GPiR is the most comprehensive and efficient geophysical technology for noninvasive mapping of the underground down to depths of about 6 to 10 feet. By producing a continuous 3D image of the subsurface, GPiR can identify the best locations for test pits or vacuum excavation "potholes" to positively identify utilities in place and can fill in gaps between holes.
GPiR can also be used to quickly develop base maps in areas where records of underground structure are missing or poor.
The digital images and maps created by GPiR can also be archived for future use in determining possible changes in infrastructure over time by repeated surveys at the same location.

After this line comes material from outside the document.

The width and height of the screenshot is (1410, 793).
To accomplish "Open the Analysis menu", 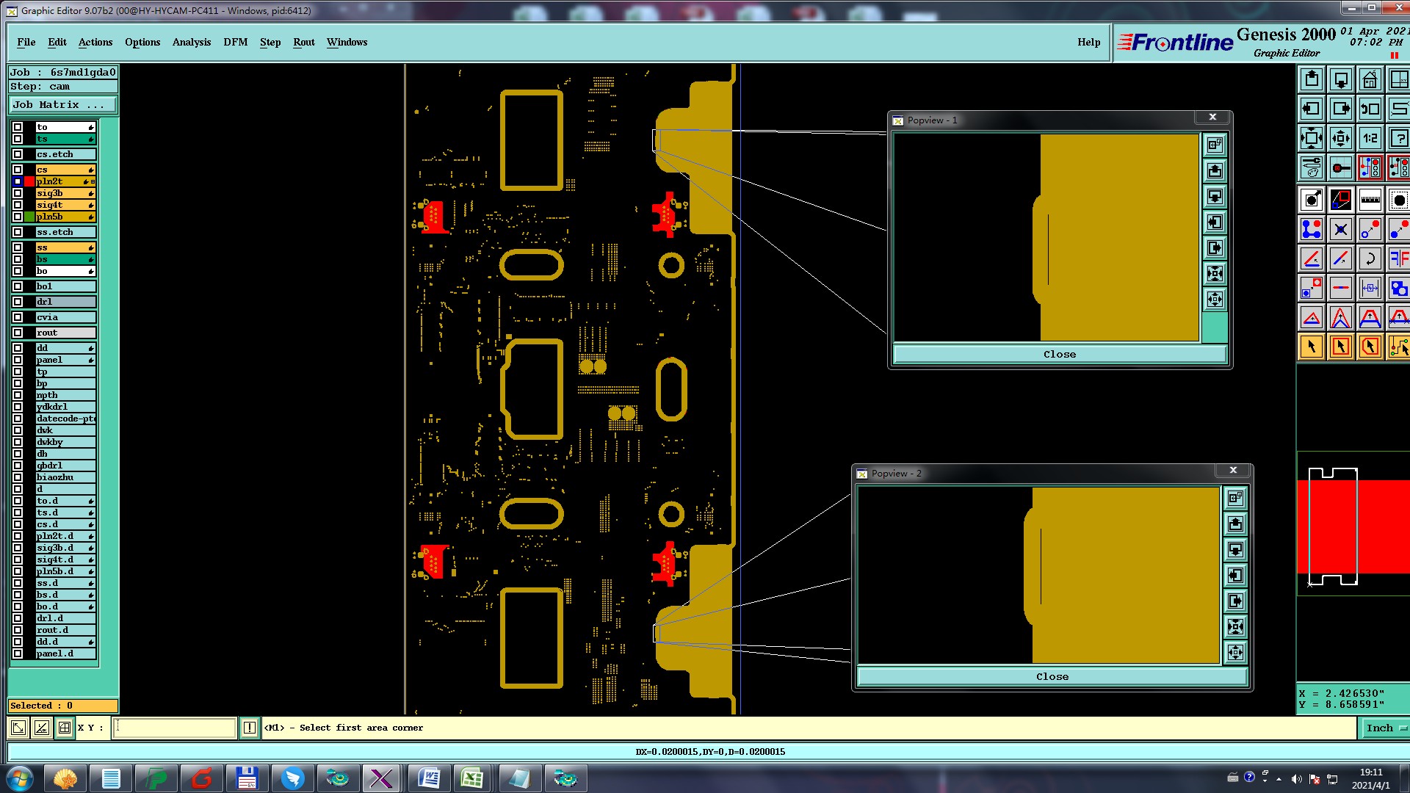I will [x=191, y=42].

In developing this CART system, the initial research project was carried at Schlumberger-Doll Research from 1998 to 2000. The Electric Power Research Institute (EPRI) sponsored the research, with co-funding from the Gas Technology Institute providing (GTI). In May, 2000, the project was spun off by Schlumberger and merged with Witten Technologies, Inc., to combine the imaging software developed at Schlumberger with WTI’s array radar, which is being commercialized as the CART Imaging System. The new system has been used at Con Edison, PSE&G, Seattle City Light, TxU, DLC, JEA, PEPCO, OPPD, and other non-utility locations. The market for GPiR will be utilities, construction companies, and government agencies charged with managing society’s subsurface infrastructure.
Application case: WTI is conducting CART surveys around the former World Trade Center (WTC) in New York City. The 3D radar images are used as one of the means to reconcile utility maps, to help reduce the number of testpits dug, to assist in finding clear lanes and ultimately to help rebuild the infrastructure faster.
As of February 13, 2002 WTI aurveyed 25 days (nights) for a total area of about 300,000 sq-ft. Before September 11, 2001 55,000 sq. ft were surveyed for ConEdison(Consolidated Edison Company of New York, A provider of electric service in NY city). Since then an additional 250,000 sq-ft was surveyed.

Commercial underground mapping services with The CART Imaging System are available from Witten Technologies and other licensed service providers. About a dozen units are available around the world. Cost depends on the area surveyed and surface conditions, but is typically between $0.15 to $.40 per sq ft. A good average cost is about $.25 per square foot.

GPiR has limited depth of penetration in some dense clay (conductive) soils. Increases in power levels, made possible by new FCC regulations on GPR and other ultra-wideband radar, will help to remove this limitation in coming years. Improvements in hardware and signal processing should allow reliable results down to depths of 6 to 10 ft in nearly all soil conditions. Combination of imaging radar with low-frequency electromagnetic induction (EMI) technology will eventually allow imaging down to depths of more than 30 ft.
Non-invasive technology such as GPiR can not yet differentiate different types of buried utilities or conduits, nor can it measure sizes precisely (eg, the difference between 2-inch and 8-inch conduits is clearly visible, but not between 2-inch and 2.25-inch conduits).
Use of GPiR technology at present requires that the radar unit be scanned over the site with the antennas within about 1 ft of ground level. This makes the technology impractical for extremely rough terrains or densely vegetated areas. Different ways of mounting the radar array on mobile platforms, including airborne platforms, and improvements in power and signal processing will eventually make remove these restrictions.